Auf rund 100.000 Euro taxierte sie das Fehl, das die Beitragsfreiheit in die Kasse reist. „Und das, obwohl der Landkreis in der Kindertagesstätten-Finanzierung bereits nachsteuert.“

Für besonders belastete Kommunen hat das Land zwar einen Härtefallfonds aufgelegt, doch ob auf den auch die Deutsch Everner zugreifen dürfen, sei derzeit „äußerst fraglich“. Immerhin: Sollte der Härtefallfonds 2019 doch zum Tragen kommen, „würde sich das Defizit aus der Beitragsfreiheit auf rund 10.000 Euro reduzieren“, rechnete Bunt-rock vor.

„Vielleicht hilft das“

So aber muss die Gemeinde Deutsch Evern nun 350.100 Euro für ihre beiden Kindergärten zuschießen. „Als es die Beitragsfreiheit noch nicht gab, lag der Zuschussbedarf bei ‚nur‘ 197.600 Euro“, erinnerte die Gemeindedirektorin.
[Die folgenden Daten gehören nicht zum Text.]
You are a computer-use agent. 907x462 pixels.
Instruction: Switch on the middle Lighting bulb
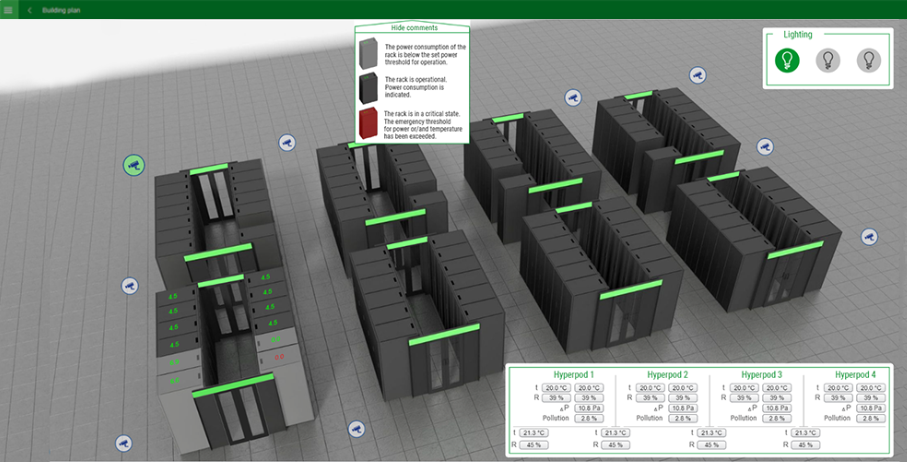pos(828,60)
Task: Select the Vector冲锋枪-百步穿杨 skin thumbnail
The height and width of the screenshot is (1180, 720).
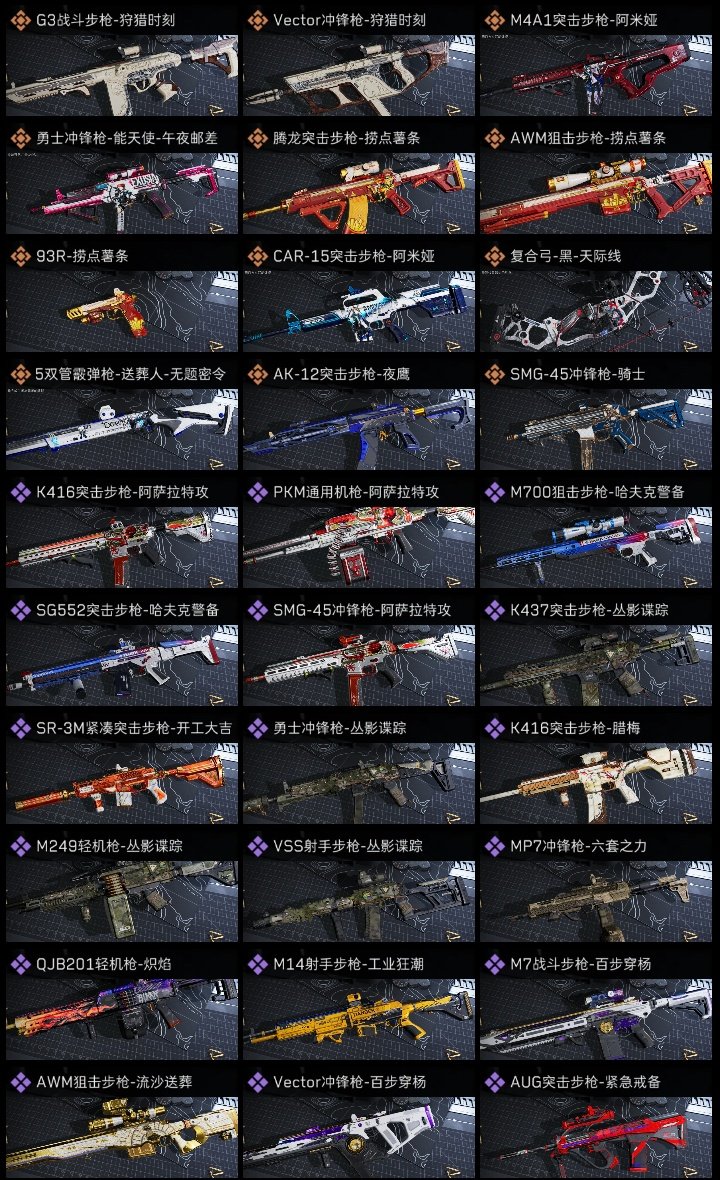Action: 359,1138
Diese Situation stößt auch bei den Ratsmitgliedern auf großes Unverständnis: „Vielleicht sollten wir mal auch mit den Bürgermeistern aus den anderen betroffenen Gemeinden nach Hannover vor den Landtag fahren“, machte Ratsherr Stefan Mues (UWI) seinem Unmut Luft: „Vielleicht hilft das.“

4.634.400 Euro stehen 2019 im Ergebnishaushalt der Gemeinde Deutsch Evern. Zweifellos viel Geld – von dem die Kommune das meiste jedoch gleich weiterreichen muss: 1.513.000 Euro gehen als Kreisumlage an den Kreis, die Samtgemeindeumlage schlägt mit 854.000 Euro zu Buche, die Gewerbesteuer mit 98.600 Euro. Die Personalkosten belaufen sich auf 1,4 Million Euro, die Abschreibungen auf 344.500 Euro. Trotzdem will die Gemeinde auch im nächsten Jahr investieren, unter anderem in Sanierungsarbeiten im Jugendzentrum und in den Kindergärten.

Antrag auf Erhöhung der Steuern scheitert

„Wir sind mit unserem Haushalt gut aufgestellt“, bilanzierte Hubert Ringe (CDU). Aber auch er ärgert sich darüber, dass die Gemeinde den Wegfall der Elternbeiträge zum großen Teil selbst kompensieren muss. „In Hannover hätte bekannt sein müssen, dass die Bundesmittel nicht für den Wegfall der Elternbeiträge genutzt werden dürfen“, ärgerte sich Ringe.

Um doch noch einen Ausgleich des Haushalts hin zu bekommen, stellte Hans-Joachim-Danzenbächer (Grüne) den Antrag, die Hebesätze für die Grund- und die Gewerbesteuer einheitlich auf 380 Prozentpunkte anzuheben. Damit fand er keine Mehrheit im Rat. Es sei nicht einzusehen, dass die Landesregierung finanzielle Geschenke verteile und die „Bürger und Gewerbetreibenden durch die Anhebung der Hebesätze dafür gerade stehen sollen“, konterte Mues. Der Haushalt wurde gegen die beiden Stimmen der Grünen-Fraktion verabschiedet.